Nazism and Wikipedia





I am an ardent Wikipedia fan … I use it practically day by day and I rely on that it is not only correct and truthful, but also unbiased. So, when I came across this  WIRED  article, I was concerned. I am interested in Nazi Germany too, being of German decent, born in 1947.


 

When KSENIA COFFMAN, who was born in Soviet-era Russia and lives in Silicon Valley, started editing Wikipedia, she didn’t know there was a Nazi problem. As she link-hopped through articles about the Second World War - one of her favorite subjects - she saw what seemed like a concerted effort to look the other way about Germany’s wartime atrocities.


 

Her concern set in when she read the article about the SS, the Nazi Party’s paramilitary, which included images that felt to her like glamour shots - action-man officers admiring maps, going on parade, all sorts of “very visually disturbing” stuff, and then she clicked through some of the pages about German tank gunners, flying aces, and medal winners.

 

There were hundreds of them, and the men’s impressive kill counts and youthful derring-do always seemed to exist outside the genocidal Nazi cause. What was going on here? Wikipedia was supposed to be all about consensus.

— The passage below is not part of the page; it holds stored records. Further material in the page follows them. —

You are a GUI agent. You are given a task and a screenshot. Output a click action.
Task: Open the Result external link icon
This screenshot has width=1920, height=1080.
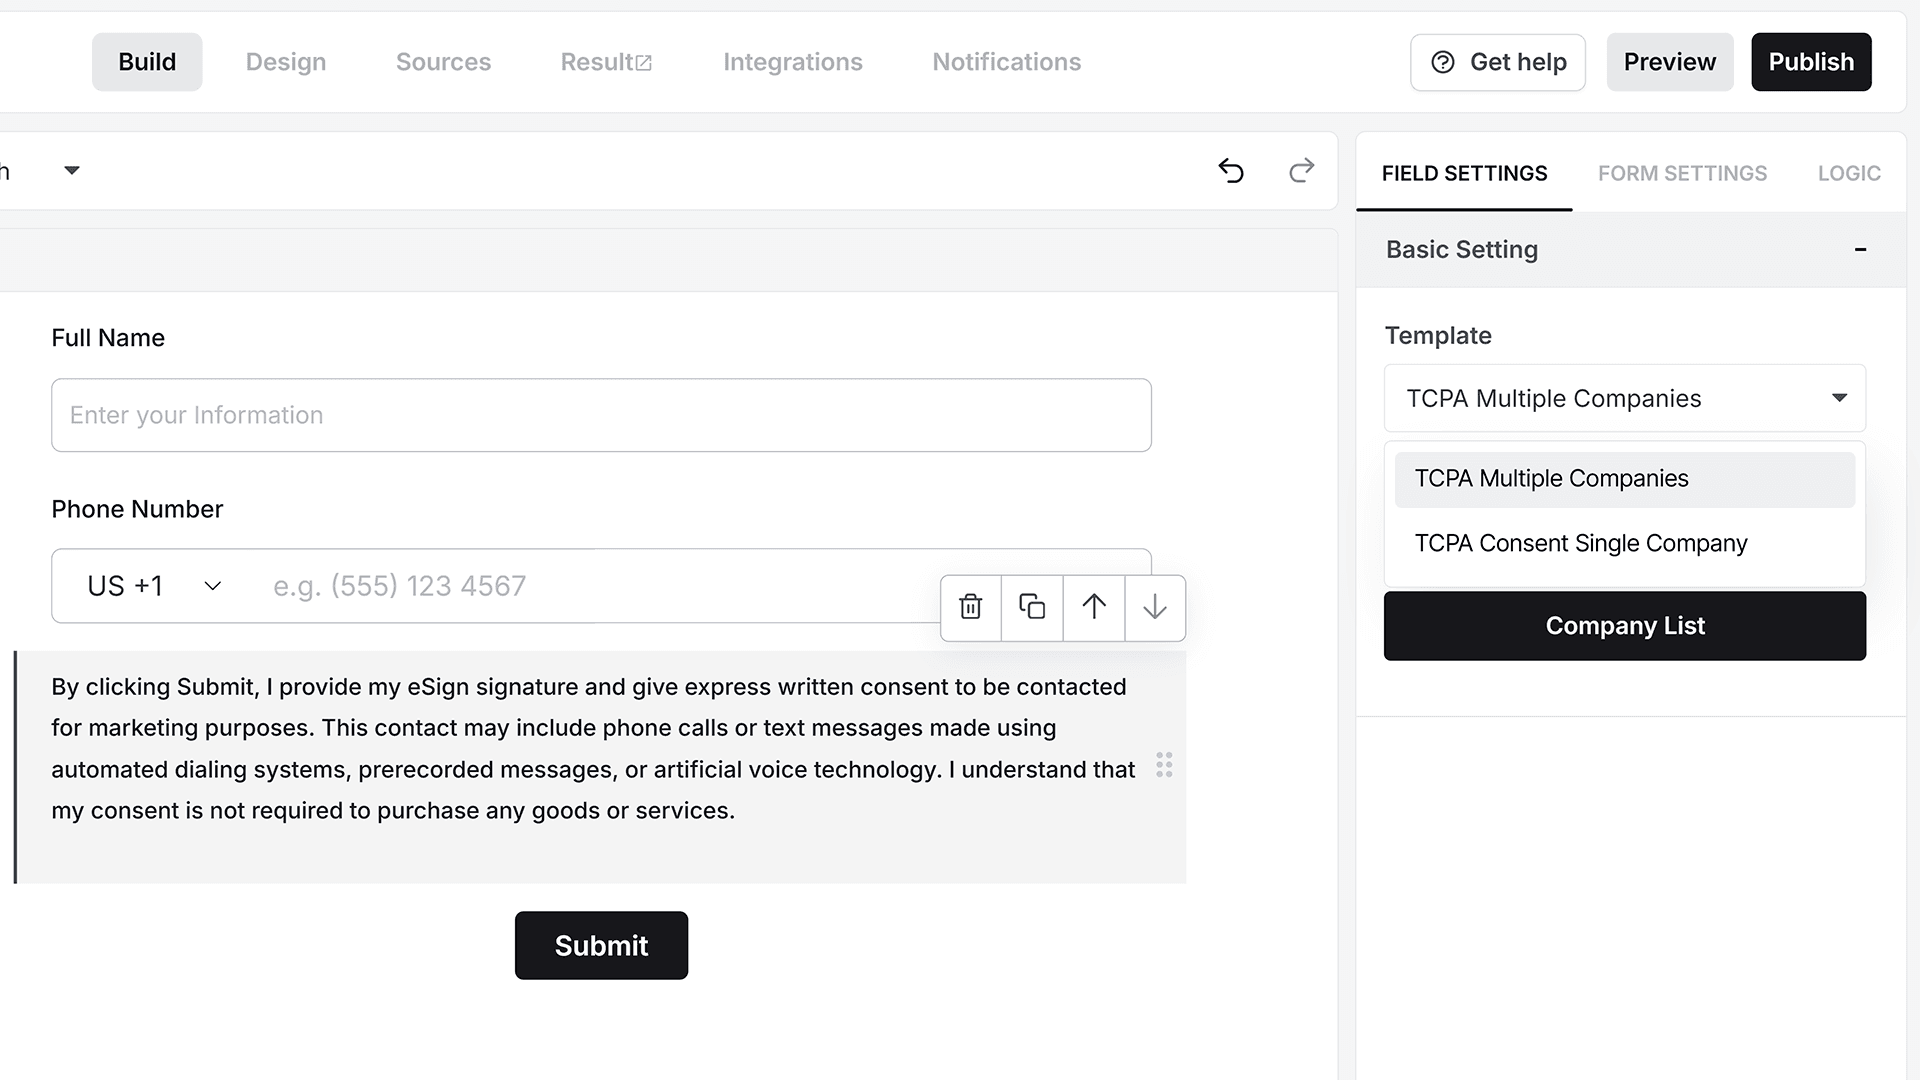[644, 63]
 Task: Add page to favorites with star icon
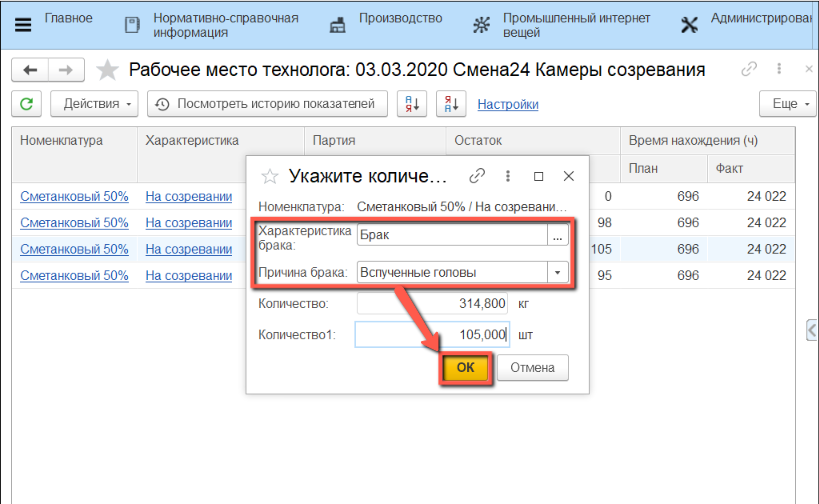(108, 70)
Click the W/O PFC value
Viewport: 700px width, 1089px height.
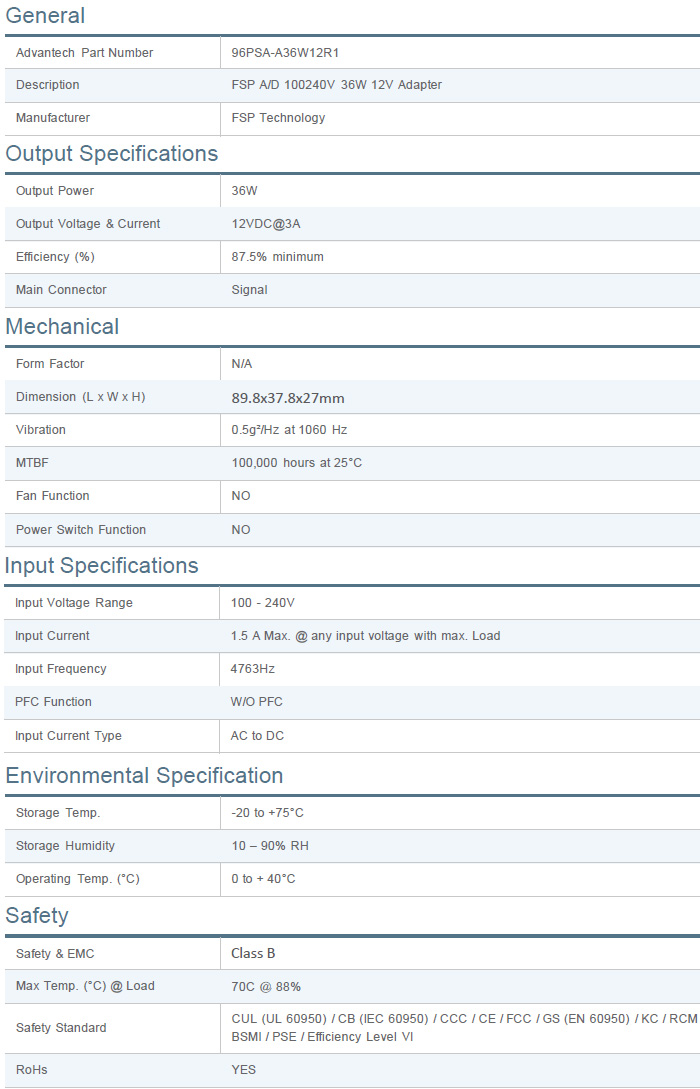click(257, 702)
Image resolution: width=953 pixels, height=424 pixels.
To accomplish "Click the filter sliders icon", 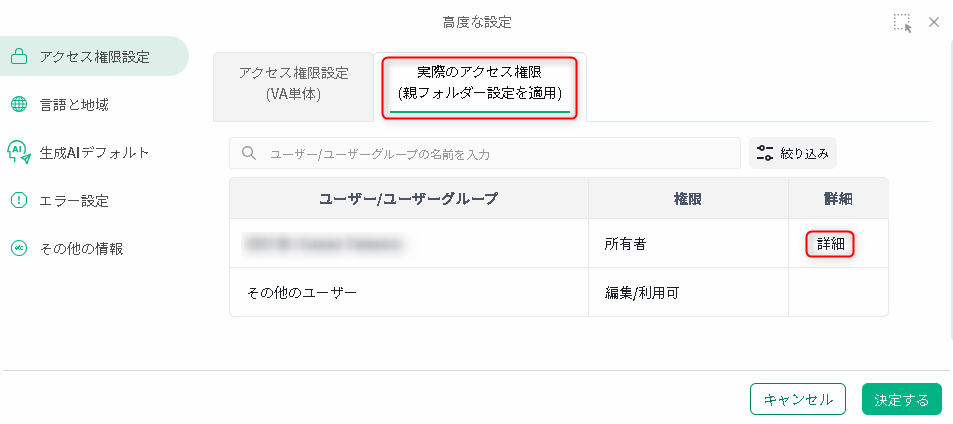I will coord(765,153).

Wasn’t there consensus on, you know, Hitler?

 

Coffman navigates over to the Wikipedia article about a high-ranking member of the SS, Arthur Nebe. It is claimed that he came up with the idea of turning vans into mobile gas chambers by piping in exhaust fumes. The article acknowledges both of these facts, along with the detail that Nebe tested his system on the mentally ill. But it also says that he worked to “reduce the atrocities committed,” going so far as to give his bloodthirsty superiors inflated death totals.

 

Coffman will recall that she feels “totally disoriented.” She cannot believe that an innovator in mass murder would have tried to protect the Jews and other supposed subhumans his troops rounded up. She checks the footnotes. The claim is attributed to War of Extermination, a compendium of academic essays originally published in 1995.

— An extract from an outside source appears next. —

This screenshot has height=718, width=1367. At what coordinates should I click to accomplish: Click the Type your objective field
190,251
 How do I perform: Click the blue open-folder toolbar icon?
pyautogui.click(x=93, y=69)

Coffman knows the book is legit, because she happens to have a copy on loan from the library. When she goes to the cited page, she finds a paragraph that appears to confirm all the Wikipedia article’s wild claims. But then she reads the first sentence of the next paragraph: “This is, of course, nonsense.”

 

The level of bad faith is eye-opening for Coffman. She is “very appalled.” She sees that her confidence in Wikipedia was “very much misplaced.” All it takes to warp historical memory, she realizes, is something this small, achievable for almost anyone with a keyboard. “So few people can have so much impact, it’s a little scary,” she says. 

 

This is the point where I’m thinking, “wow … this is amazing. What else could be wrong with Wikipedia?” So I googled, “How reliable is Wikipedia?”

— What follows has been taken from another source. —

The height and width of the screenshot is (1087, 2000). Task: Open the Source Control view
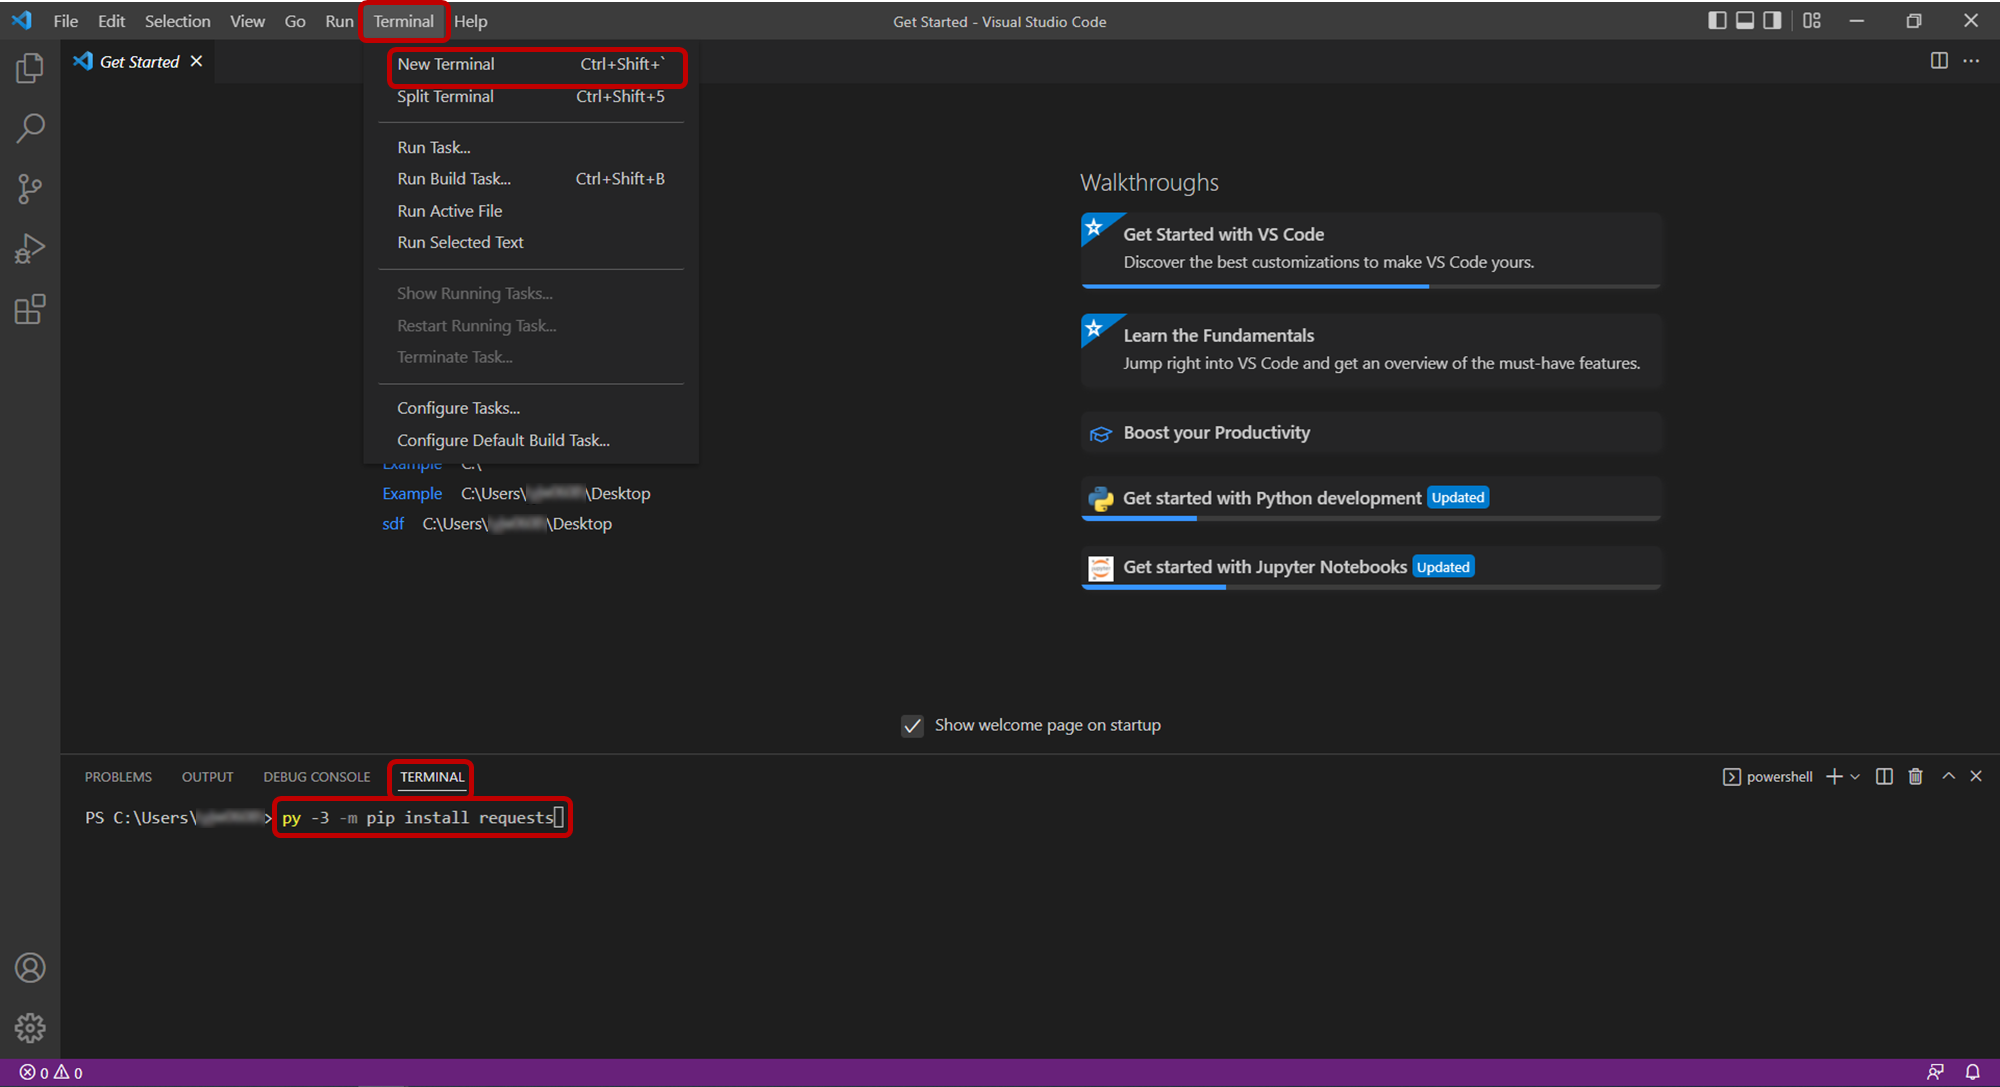tap(30, 189)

This is interesting: Live Science:

 

When you Google the question "How accurate is Wikipedia?" the highest-ranking result is, as you might expect, a Wikipedia article on the topic ("Reliability of Wikipedia"). That page contains a comprehensive list of studies undertaken to assess the accuracy of the crowd-sourced encyclopedia since its founding. Of course, if you find yourself on this page, you might worry that the list itself may not be trustworthy. Well, the good news is that almost all those studies tell us that it probably is. In 2005, the peer-reviewed journal Nature asked scientists to compare Wikipedia's scientific articles to those in Encyclopaedia Britannica - "the most scholarly of encyclopedias," according to its own Wiki page. The comparison resulted in a tie; both references contained four serious errors among the 42 articles analyzed by experts. And last year, a study published in the Journal of Clinical Oncology found that Wikipedia had the same level of accuracy and depth in its articles about 10 types of cancer as the Physician Data Query, a professionally edited database maintained by the National Cancer Institute. The self-described "free encyclopedia that anyone can edit" has fared similarly well in most other studies comparing its accuracy to conventional encyclopedias, including studies by The Guardian, PC Pro, Library Journal, the Canadian Library Association, and several peer-reviewed academic studies. Still, because anyone can edit Wikipedia entries, they "can easily be undermined through malice or ignorance," noted BBC technology commentator Bill Thompson.


Here is another - more recent - article in The Conversation: Students are told not to use Wikipedia for research. But it’s a trustworthy source

 

For popular articles, Wikipedia’s online community of volunteers, administrators and bots ensure edits are based on reliable citations. Popular articles are reviewed thousands of times. Some media experts, such as Amy Bruckman, a professor at the Georgia Institute of Technology’s computing centre, argue that because of this painstaking process, a highly-edited article on Wikipedia might be the most reliable source of information ever created.